Simple Stopwatch with two buttons, an eight digit 7-segment display and ICSP programming cable going into the board

[MakingDevices] has created a simple stopwatch that makes for a nice introduction to surface mount electronic design and assembly. The project is open source hardware (OSHW) certified, with Gerbers, KiCAD files, and software all available.

Conceptually the stopwatch is straight forward, with a row of two four digit seven-segment displays being driven by a PIC18LF14k50 microcontroller through multiple NPN transistors. The PIC doesn’t quite have enough data lines to drive the two displays at once so an inverter is used to toggle between the two seven-segment blocks.

The circuit is continuously powered from a CR2032 coin cell battery. For normal usage with display, [MakingDevices] estimates 30+ hours of operation and 140+ hours without display, but still counting time. When idle, the “Extreme Low-Power (XLP)” capabilities of the PIC put the operating window estimates well beyond the self discharge of the coin cell battery. There’s an in circuit serial programming (ICSP) footprint that accepts a pogo pin TC2030-MCP-NL adapter for flashing the PIC.

Don’t let the simplicity fool you, this is a well documented project with detailed posts about the design, simulation and battery consumption. Various videos and glamour shots give a whole picture of the process, from design, assembly, testing to final validation.

It’d be wonderful to see the project extended or hacked on further, perhaps with a cute enclosure or case.

5 thoughts on “Add An OSHW Certified Stopwatch To Your Toolkit

  1. Sleep power consumption is pretty high, it is measured at 258uA which is 38 days if I am not mistaken with the CR2032 data given on the website (energizer, 235mAh to 2V which must be the cutoff voltage of the PIC). The 100+ years battery life estimate given must be a mistake. It might be worth trying to see where this current is going as the PIC core is probably only taking a few undred nano amps.
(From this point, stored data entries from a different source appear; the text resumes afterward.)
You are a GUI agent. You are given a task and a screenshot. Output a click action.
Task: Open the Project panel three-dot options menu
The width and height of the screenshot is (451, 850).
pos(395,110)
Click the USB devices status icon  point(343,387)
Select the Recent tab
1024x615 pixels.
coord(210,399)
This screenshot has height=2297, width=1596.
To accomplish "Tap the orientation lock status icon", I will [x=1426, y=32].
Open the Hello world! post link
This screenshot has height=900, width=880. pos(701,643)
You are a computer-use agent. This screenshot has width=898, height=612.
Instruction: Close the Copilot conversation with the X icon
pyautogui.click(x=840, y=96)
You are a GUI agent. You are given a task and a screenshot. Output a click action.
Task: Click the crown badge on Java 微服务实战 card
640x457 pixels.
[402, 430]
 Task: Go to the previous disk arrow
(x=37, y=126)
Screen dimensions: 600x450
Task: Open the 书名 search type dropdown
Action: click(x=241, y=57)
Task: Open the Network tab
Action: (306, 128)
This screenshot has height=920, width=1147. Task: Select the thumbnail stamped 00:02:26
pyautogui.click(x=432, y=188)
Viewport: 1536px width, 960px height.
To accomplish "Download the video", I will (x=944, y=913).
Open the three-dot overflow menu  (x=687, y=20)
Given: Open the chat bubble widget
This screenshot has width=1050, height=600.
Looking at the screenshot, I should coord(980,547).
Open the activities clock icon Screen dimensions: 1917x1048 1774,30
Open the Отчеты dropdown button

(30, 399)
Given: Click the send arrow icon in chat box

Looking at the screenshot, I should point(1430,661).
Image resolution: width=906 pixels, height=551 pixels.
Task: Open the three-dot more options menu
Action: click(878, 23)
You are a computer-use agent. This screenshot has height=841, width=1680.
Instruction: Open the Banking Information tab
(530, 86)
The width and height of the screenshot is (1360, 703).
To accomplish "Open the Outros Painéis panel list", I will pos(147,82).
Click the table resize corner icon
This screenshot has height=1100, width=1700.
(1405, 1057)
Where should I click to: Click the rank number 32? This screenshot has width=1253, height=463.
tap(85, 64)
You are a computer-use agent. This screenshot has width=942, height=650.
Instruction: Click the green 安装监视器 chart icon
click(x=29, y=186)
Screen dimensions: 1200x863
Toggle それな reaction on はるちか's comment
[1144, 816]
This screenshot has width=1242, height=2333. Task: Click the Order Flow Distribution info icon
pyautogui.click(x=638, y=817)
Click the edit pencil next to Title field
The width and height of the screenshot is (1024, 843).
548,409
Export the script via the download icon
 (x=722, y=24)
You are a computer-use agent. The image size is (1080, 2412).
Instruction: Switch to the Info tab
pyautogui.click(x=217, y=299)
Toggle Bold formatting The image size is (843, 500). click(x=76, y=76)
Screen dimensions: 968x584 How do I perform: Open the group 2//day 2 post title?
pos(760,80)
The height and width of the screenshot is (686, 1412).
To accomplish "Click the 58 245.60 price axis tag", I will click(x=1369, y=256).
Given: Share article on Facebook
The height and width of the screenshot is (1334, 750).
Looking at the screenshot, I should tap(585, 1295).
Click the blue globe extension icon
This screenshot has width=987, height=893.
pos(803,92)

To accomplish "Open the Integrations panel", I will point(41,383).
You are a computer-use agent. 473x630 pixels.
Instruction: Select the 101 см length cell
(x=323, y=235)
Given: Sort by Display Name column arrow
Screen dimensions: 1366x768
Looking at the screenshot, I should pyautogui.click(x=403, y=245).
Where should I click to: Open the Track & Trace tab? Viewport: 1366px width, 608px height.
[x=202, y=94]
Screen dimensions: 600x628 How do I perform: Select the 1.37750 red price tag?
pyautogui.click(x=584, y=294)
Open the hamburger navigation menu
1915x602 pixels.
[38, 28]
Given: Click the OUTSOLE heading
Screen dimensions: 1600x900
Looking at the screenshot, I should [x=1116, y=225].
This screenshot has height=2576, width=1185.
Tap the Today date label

Maybe have a look at how the GPIOs are configured before entering sleep mode, if their configuration is not changed they retain their state.

    1. I obviously love the choice of kicad, and both hardware/software being opensource (even the *-bak !)

      I think the inverter could be avoided by using a PNP transistor for C_display.

      If energy is such an important point, why use a cr2032 ? Use a lipo such as a 18650 with a nice holder under the pcb.

      The inner maker/engineer inside me is not convinced at all by the justification for quick&not-so-expensive 4-layer. And i’m not know for being especially meticulous or nitpicker.